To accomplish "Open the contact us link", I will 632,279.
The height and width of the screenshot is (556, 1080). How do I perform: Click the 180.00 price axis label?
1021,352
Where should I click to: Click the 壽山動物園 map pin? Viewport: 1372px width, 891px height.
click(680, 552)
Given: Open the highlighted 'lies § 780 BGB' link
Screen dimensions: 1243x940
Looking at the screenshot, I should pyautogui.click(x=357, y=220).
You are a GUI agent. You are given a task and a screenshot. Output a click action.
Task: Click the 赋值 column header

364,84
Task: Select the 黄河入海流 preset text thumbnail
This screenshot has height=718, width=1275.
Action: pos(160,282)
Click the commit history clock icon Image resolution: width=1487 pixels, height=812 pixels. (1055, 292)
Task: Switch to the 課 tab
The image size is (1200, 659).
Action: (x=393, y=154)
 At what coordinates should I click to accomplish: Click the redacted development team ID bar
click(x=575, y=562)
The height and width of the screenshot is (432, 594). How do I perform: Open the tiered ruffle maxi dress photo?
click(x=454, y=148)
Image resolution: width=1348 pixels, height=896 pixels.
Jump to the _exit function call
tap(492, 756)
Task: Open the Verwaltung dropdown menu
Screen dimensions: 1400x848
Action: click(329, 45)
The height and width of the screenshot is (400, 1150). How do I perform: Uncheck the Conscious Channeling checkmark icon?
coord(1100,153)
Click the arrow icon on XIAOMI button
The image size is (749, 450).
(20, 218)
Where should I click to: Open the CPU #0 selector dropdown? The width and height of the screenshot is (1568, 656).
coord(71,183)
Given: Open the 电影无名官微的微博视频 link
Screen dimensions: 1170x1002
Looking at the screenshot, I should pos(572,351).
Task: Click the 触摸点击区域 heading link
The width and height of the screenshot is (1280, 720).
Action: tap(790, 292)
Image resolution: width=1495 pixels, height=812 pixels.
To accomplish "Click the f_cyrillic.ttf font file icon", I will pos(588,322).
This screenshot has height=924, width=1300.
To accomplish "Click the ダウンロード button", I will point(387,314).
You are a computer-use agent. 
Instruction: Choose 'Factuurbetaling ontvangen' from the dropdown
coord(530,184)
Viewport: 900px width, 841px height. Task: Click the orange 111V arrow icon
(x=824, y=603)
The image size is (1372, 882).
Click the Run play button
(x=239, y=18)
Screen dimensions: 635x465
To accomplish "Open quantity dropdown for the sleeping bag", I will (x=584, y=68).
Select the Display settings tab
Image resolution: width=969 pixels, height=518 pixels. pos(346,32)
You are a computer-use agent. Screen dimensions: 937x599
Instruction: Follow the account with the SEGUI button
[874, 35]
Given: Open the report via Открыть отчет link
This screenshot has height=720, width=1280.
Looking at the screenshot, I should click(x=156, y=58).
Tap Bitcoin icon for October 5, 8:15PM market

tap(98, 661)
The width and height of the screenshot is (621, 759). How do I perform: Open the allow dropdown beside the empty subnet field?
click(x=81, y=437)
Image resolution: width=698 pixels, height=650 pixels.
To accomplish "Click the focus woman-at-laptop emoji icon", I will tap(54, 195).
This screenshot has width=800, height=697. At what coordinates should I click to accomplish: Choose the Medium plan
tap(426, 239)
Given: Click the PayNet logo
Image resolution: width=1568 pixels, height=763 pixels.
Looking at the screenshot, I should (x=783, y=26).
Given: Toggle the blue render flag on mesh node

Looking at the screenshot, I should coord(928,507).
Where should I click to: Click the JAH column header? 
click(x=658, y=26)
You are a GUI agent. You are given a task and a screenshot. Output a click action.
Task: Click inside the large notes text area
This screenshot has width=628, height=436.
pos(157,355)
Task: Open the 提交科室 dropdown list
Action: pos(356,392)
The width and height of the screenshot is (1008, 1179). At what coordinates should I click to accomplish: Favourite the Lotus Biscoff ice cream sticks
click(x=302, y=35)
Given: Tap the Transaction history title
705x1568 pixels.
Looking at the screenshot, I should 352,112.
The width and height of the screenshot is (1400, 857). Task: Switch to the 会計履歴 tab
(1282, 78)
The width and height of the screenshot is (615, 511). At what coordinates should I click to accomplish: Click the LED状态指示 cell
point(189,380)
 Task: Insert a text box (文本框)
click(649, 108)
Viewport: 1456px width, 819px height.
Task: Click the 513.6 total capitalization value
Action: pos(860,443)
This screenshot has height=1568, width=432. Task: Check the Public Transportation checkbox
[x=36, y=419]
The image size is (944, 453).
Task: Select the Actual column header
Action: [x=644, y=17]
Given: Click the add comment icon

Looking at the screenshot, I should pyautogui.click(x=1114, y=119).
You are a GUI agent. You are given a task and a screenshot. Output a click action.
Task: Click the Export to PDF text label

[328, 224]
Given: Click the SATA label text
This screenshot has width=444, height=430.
────────────────────
### Job
Copy out every line of the listing above, keeping each character unchanged.

### Right answer
To accomplish "Open the contact us link", I will 632,279.
The height and width of the screenshot is (556, 1080). How do I perform: Click the 180.00 price axis label?
1021,352
Where should I click to: Click the 壽山動物園 map pin? Viewport: 1372px width, 891px height.
click(680, 552)
Given: Open the highlighted 'lies § 780 BGB' link
Screen dimensions: 1243x940
Looking at the screenshot, I should pyautogui.click(x=357, y=220).
You are a GUI agent. You are given a task and a screenshot. Output a click action.
Task: Click the 赋值 column header

364,84
Task: Select the 黄河入海流 preset text thumbnail
This screenshot has height=718, width=1275.
Action: pos(160,282)
Click the commit history clock icon Image resolution: width=1487 pixels, height=812 pixels. (1055, 292)
Task: Switch to the 課 tab
The image size is (1200, 659).
Action: (x=393, y=154)
 At what coordinates should I click to accomplish: Click the redacted development team ID bar
click(x=575, y=562)
The height and width of the screenshot is (432, 594). How do I perform: Open the tiered ruffle maxi dress photo?
click(x=454, y=148)
Image resolution: width=1348 pixels, height=896 pixels.
Jump to the _exit function call
tap(492, 756)
Task: Open the Verwaltung dropdown menu
Screen dimensions: 1400x848
Action: click(329, 45)
The height and width of the screenshot is (400, 1150). How do I perform: Uncheck the Conscious Channeling checkmark icon?
coord(1100,153)
Click the arrow icon on XIAOMI button
The image size is (749, 450).
(20, 218)
Where should I click to: Open the CPU #0 selector dropdown? The width and height of the screenshot is (1568, 656).
coord(71,183)
Given: Open the 电影无名官微的微博视频 link
Screen dimensions: 1170x1002
Looking at the screenshot, I should pos(572,351).
Task: Click the 触摸点击区域 heading link
The width and height of the screenshot is (1280, 720).
Action: tap(790, 292)
Image resolution: width=1495 pixels, height=812 pixels.
To accomplish "Click the f_cyrillic.ttf font file icon", I will pos(588,322).
This screenshot has height=924, width=1300.
To accomplish "Click the ダウンロード button", I will point(387,314).
You are a computer-use agent. 
Instruction: Choose 'Factuurbetaling ontvangen' from the dropdown
coord(530,184)
Viewport: 900px width, 841px height. Task: Click the orange 111V arrow icon
(x=824, y=603)
The image size is (1372, 882).
Click the Run play button
(x=239, y=18)
Screen dimensions: 635x465
To accomplish "Open quantity dropdown for the sleeping bag", I will (x=584, y=68).
Select the Display settings tab
Image resolution: width=969 pixels, height=518 pixels. pos(346,32)
You are a computer-use agent. Screen dimensions: 937x599
Instruction: Follow the account with the SEGUI button
[874, 35]
Given: Open the report via Открыть отчет link
This screenshot has height=720, width=1280.
Looking at the screenshot, I should click(x=156, y=58).
Tap Bitcoin icon for October 5, 8:15PM market

tap(98, 661)
The width and height of the screenshot is (621, 759). How do I perform: Open the allow dropdown beside the empty subnet field?
click(x=81, y=437)
Image resolution: width=698 pixels, height=650 pixels.
To accomplish "Click the focus woman-at-laptop emoji icon", I will tap(54, 195).
This screenshot has width=800, height=697. At what coordinates should I click to accomplish: Choose the Medium plan
tap(426, 239)
Given: Click the PayNet logo
Image resolution: width=1568 pixels, height=763 pixels.
Looking at the screenshot, I should (x=783, y=26).
Given: Toggle the blue render flag on mesh node

Looking at the screenshot, I should coord(928,507).
Where should I click to: Click the JAH column header? 
click(x=658, y=26)
You are a GUI agent. You are given a task and a screenshot. Output a click action.
Task: Click inside the large notes text area
This screenshot has width=628, height=436.
pos(157,355)
Task: Open the 提交科室 dropdown list
Action: pos(356,392)
The width and height of the screenshot is (1008, 1179). At what coordinates should I click to accomplish: Favourite the Lotus Biscoff ice cream sticks
click(x=302, y=35)
Given: Tap the Transaction history title
705x1568 pixels.
Looking at the screenshot, I should 352,112.
The width and height of the screenshot is (1400, 857). Task: Switch to the 会計履歴 tab
(1282, 78)
The width and height of the screenshot is (615, 511). At what coordinates should I click to accomplish: Click the LED状态指示 cell
point(189,380)
 Task: Insert a text box (文本框)
click(649, 108)
Viewport: 1456px width, 819px height.
Task: Click the 513.6 total capitalization value
Action: pos(860,443)
This screenshot has height=1568, width=432. Task: Check the Public Transportation checkbox
[x=36, y=419]
The image size is (944, 453).
Task: Select the Actual column header
Action: [x=644, y=17]
Given: Click the add comment icon

Looking at the screenshot, I should pyautogui.click(x=1114, y=119).
You are a GUI agent. You are given a task and a screenshot. Output a click action.
Task: Click the Export to PDF text label

[328, 224]
Given: Click the SATA label text
This screenshot has width=444, height=430.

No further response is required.